Figures 8 and 9 show another embodiment of the present invention having an alternative inlet means and by-pass construction. Figure 8 is a partial view showing elements of the internal structure of the separator whilst Figure 9 is a cross-section through the alternative separator. In this embodiment of the invention, the inlet 313 opens into an inlet chamber 300a which is part of a linear passageway 300 (as opposed to arcuate passageway in the embodiment of Figures 1 to 7) which extends from the inlet 313 to the outlet 333. Passageway 300 is divided by a barrier 304 into inlet chamber 300a and the outlet chamber 300b.

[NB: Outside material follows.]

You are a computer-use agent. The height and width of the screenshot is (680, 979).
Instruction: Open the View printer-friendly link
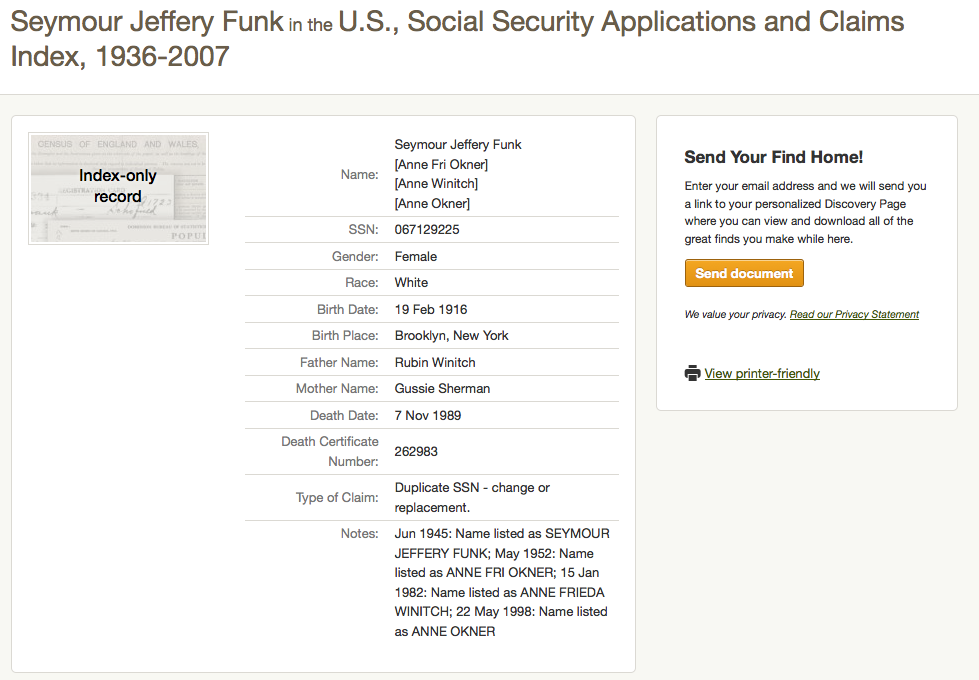click(762, 373)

The interior of the vessel (not shown in figure 8) communicates via tubular member 310 with outlet chamber 300b whereby liquid in the vessel is passed to outlet 333.
At normal flows, liquid from inlet chamber 300a flows into inlet duct 305 via the opening 306 in the inlet duct 305. The elongate inlet duct 305 extends circumferentially and is bounded by top, bottom and side walls to confine liquid flowing into it and direct said liquid towards its outlet 307 imparting a tangential component to the liquid flow in the vessel.
In this arrangement, at high flows, liquid may overflow barrier 304 and pass directly to outlet 333, thus by-passing the vessel (see Figure 9).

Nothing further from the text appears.